Source: Bill Musgrave, American Gold Exchange
Austin— Gold slipped 0.4% to close above $1,349 after the dollar ticked up and traders took profits from the metal's three-day rise to a two-month high.
The dollar rose 0.2% against major rivals, boosted by expectations that the European Central Bank will extend quantitative easing when it meets on Thursday. The bond-buying program has already exceeded $1 trillion but growth and inflation both remain well-below targets. Tantamount to printing money, QE devalues the euro and spurs forex investment other currencies like the dollar and yen.
Gold jumped 3.6% to $1,354 over the previous three sessions as soft U.S. economic reports on manufacturing, payrolls, and services convinced traders that the Fed will refrain from raising interest rates until December at the earliest.
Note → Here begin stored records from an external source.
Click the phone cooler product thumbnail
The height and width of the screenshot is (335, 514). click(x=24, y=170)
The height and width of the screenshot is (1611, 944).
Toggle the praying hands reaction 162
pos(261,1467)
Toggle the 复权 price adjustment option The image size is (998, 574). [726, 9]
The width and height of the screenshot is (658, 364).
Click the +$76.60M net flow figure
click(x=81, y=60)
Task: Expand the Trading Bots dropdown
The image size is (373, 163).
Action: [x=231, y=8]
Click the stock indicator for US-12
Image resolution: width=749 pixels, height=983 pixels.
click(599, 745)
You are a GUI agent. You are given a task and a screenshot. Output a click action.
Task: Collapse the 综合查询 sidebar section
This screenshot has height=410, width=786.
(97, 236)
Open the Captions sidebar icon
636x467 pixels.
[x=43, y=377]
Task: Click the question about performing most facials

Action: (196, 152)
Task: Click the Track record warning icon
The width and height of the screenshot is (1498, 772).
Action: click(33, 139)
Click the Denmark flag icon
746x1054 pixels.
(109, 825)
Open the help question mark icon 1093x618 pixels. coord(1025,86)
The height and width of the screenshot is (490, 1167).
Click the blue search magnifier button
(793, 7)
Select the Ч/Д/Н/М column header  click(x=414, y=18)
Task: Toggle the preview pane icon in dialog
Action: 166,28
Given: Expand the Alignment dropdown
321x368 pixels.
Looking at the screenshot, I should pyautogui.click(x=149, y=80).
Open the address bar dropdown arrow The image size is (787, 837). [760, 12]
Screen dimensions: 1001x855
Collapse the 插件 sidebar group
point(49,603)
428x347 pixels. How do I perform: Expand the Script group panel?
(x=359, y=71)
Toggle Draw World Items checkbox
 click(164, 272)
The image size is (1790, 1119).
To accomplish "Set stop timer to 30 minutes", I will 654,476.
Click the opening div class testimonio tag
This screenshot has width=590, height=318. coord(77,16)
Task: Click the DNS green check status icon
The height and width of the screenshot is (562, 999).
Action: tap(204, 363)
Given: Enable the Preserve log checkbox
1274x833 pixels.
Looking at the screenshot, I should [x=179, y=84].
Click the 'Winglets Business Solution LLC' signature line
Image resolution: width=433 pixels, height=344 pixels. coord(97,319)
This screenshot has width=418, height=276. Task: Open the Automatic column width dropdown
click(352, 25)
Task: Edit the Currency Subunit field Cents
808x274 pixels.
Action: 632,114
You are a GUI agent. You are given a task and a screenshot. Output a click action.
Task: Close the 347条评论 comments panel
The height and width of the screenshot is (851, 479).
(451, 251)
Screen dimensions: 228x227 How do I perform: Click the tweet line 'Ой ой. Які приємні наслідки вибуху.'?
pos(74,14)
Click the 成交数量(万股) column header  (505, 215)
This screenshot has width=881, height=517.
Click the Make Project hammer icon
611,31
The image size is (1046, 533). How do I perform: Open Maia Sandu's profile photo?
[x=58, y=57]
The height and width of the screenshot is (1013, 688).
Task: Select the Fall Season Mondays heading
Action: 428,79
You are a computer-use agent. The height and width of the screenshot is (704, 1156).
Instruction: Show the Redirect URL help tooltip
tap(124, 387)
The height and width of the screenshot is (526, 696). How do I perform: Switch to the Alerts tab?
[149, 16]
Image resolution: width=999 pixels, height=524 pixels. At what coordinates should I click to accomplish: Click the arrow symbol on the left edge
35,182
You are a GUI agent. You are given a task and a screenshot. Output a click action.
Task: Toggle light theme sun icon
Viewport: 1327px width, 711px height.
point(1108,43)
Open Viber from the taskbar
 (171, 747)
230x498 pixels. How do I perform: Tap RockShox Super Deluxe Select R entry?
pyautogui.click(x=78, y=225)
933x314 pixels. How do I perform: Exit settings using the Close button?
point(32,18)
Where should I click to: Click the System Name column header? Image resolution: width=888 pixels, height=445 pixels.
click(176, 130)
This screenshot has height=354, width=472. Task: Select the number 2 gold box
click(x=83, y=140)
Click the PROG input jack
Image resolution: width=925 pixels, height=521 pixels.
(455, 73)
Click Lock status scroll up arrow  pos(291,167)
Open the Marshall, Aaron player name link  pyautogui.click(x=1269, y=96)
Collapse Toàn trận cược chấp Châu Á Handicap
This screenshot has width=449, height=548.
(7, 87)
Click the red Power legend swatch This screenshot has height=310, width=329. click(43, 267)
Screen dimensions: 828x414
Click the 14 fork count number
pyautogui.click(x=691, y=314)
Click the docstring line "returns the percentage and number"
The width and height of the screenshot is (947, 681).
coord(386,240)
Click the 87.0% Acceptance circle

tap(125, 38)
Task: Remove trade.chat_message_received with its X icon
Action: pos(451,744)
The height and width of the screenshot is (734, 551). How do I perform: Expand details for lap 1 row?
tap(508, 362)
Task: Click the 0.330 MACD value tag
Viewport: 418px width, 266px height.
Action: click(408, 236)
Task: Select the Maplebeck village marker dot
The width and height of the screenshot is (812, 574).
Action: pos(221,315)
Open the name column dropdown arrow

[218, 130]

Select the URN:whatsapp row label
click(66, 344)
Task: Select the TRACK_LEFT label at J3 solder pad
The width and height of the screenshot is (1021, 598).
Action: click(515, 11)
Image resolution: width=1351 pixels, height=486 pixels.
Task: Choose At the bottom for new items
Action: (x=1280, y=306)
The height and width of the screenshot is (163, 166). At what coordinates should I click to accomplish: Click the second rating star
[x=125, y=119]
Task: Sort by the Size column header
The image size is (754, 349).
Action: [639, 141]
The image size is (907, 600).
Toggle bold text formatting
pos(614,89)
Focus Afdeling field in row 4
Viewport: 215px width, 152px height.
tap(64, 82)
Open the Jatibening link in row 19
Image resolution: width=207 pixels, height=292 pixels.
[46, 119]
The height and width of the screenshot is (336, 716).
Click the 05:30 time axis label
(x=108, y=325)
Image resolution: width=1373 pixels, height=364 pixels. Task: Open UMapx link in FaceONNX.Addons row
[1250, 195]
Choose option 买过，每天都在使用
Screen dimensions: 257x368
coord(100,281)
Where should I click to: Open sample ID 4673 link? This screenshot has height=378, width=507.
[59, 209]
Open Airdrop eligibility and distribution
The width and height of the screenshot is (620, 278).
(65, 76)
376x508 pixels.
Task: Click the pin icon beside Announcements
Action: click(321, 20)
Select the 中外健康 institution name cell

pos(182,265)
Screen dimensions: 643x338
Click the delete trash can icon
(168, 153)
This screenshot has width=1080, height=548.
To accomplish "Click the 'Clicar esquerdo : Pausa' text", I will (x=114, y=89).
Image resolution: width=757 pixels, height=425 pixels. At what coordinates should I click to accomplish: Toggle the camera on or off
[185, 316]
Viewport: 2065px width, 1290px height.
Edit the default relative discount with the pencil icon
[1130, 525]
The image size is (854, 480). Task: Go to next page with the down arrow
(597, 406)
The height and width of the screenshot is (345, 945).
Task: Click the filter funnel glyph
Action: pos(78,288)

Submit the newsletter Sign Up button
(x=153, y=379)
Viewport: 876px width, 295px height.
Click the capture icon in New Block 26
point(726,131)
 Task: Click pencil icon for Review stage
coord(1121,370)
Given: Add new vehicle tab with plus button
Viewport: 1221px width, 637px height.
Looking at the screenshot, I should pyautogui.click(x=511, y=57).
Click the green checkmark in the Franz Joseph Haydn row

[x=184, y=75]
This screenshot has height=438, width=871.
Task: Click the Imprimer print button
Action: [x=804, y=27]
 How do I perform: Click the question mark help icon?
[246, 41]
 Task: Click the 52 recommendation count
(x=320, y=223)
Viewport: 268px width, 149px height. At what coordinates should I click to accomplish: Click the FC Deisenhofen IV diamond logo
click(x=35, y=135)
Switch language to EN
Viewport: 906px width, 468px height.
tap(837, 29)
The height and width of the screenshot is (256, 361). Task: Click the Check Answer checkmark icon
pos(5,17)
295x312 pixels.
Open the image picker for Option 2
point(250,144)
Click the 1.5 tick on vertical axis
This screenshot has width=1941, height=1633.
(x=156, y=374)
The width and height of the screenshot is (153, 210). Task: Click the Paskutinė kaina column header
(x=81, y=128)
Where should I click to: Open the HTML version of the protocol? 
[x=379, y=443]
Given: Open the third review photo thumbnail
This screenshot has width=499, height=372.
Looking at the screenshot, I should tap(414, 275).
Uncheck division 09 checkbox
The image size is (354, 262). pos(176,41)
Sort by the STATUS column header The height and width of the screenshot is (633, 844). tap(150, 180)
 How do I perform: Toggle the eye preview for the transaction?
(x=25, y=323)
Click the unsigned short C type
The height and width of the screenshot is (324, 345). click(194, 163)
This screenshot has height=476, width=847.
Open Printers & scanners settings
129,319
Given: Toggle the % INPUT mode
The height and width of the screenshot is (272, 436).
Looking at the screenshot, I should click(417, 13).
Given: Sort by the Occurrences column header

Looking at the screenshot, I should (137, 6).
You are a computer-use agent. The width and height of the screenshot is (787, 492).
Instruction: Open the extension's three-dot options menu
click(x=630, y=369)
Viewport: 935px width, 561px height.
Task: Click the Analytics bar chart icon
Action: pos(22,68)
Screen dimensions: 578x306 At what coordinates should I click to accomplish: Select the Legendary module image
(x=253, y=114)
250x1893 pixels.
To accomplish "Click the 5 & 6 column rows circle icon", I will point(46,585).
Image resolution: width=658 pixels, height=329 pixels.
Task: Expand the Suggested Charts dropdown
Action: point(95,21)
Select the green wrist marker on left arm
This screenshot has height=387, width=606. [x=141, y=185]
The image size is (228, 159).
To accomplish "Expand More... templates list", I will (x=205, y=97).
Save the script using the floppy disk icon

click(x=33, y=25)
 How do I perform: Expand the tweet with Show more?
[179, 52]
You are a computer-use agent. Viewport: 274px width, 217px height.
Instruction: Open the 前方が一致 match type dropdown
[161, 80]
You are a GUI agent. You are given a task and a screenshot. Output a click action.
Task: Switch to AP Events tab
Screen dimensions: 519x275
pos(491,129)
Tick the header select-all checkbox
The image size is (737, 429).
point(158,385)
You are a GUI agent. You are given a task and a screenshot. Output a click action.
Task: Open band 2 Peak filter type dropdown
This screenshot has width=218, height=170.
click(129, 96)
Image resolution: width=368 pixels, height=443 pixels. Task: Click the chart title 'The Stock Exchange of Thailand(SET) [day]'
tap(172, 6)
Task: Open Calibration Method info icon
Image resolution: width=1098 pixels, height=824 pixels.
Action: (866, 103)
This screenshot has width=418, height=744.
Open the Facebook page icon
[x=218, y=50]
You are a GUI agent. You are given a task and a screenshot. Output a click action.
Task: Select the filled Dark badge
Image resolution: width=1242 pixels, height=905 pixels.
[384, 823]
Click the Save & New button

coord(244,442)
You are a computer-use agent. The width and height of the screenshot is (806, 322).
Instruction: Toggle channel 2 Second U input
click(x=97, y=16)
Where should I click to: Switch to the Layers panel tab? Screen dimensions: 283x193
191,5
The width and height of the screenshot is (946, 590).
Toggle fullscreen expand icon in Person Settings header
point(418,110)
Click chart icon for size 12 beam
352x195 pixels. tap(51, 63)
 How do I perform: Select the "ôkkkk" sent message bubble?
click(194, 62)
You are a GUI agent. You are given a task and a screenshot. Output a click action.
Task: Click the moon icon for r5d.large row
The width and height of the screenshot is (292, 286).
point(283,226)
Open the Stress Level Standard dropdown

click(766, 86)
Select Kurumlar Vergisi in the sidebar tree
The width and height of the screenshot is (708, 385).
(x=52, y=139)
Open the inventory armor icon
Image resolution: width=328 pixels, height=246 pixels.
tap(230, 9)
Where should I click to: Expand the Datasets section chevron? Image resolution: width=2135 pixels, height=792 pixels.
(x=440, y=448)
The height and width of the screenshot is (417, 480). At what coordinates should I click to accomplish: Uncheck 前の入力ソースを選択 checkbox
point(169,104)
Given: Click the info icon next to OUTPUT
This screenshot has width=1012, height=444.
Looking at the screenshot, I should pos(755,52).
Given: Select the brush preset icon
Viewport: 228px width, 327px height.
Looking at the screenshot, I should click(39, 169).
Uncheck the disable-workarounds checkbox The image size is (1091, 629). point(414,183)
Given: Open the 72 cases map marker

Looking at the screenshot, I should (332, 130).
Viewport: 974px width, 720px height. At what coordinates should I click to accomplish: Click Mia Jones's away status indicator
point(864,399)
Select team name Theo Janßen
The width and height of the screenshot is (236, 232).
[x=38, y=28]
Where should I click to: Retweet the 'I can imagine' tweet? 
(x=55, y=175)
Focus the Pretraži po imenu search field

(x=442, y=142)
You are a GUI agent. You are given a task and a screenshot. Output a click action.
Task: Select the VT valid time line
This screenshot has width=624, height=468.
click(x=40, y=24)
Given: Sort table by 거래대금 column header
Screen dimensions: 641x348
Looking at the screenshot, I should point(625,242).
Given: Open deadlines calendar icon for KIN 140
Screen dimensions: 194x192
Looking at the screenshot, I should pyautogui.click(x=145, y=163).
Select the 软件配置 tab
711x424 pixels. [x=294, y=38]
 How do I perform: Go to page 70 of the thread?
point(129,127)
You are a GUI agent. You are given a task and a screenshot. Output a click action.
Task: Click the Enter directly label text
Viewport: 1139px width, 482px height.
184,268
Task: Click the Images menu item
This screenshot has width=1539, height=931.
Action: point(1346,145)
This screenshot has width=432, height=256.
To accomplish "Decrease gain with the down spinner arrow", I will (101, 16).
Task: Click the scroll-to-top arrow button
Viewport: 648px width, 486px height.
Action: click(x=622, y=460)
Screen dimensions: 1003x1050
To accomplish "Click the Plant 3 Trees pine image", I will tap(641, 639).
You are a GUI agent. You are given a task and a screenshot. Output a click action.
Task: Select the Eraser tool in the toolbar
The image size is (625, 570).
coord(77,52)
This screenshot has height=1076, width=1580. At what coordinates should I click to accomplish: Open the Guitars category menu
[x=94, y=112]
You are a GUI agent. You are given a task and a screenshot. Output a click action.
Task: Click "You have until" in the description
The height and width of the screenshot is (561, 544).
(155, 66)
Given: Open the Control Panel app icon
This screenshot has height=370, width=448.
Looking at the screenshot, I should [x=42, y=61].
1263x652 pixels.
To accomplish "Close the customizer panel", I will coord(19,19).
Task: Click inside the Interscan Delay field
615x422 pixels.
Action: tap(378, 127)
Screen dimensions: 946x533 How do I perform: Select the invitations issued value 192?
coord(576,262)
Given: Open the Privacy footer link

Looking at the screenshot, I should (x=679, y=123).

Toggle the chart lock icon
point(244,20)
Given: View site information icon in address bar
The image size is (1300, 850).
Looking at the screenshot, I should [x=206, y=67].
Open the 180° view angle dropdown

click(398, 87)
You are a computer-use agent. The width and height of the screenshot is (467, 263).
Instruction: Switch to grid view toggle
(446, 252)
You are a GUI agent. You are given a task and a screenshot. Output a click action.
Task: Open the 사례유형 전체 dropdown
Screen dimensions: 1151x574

CME FedWatch sees only a 15% chance of a September hike, with December's odds at slightly better than 50/50.
The other precious metals fell harder than gold, with silver losing 1.4% while platinum and palladium dropping 0.9% and 1.8%, respectively.
At the Comex close: December gold slipped $4.80 to $1,349.20; December silver dropped 29 cents to $19.85; October platinum lost $9.90 to $1,092.80; and December palladium shed $12.30 to $688.35 an ounce.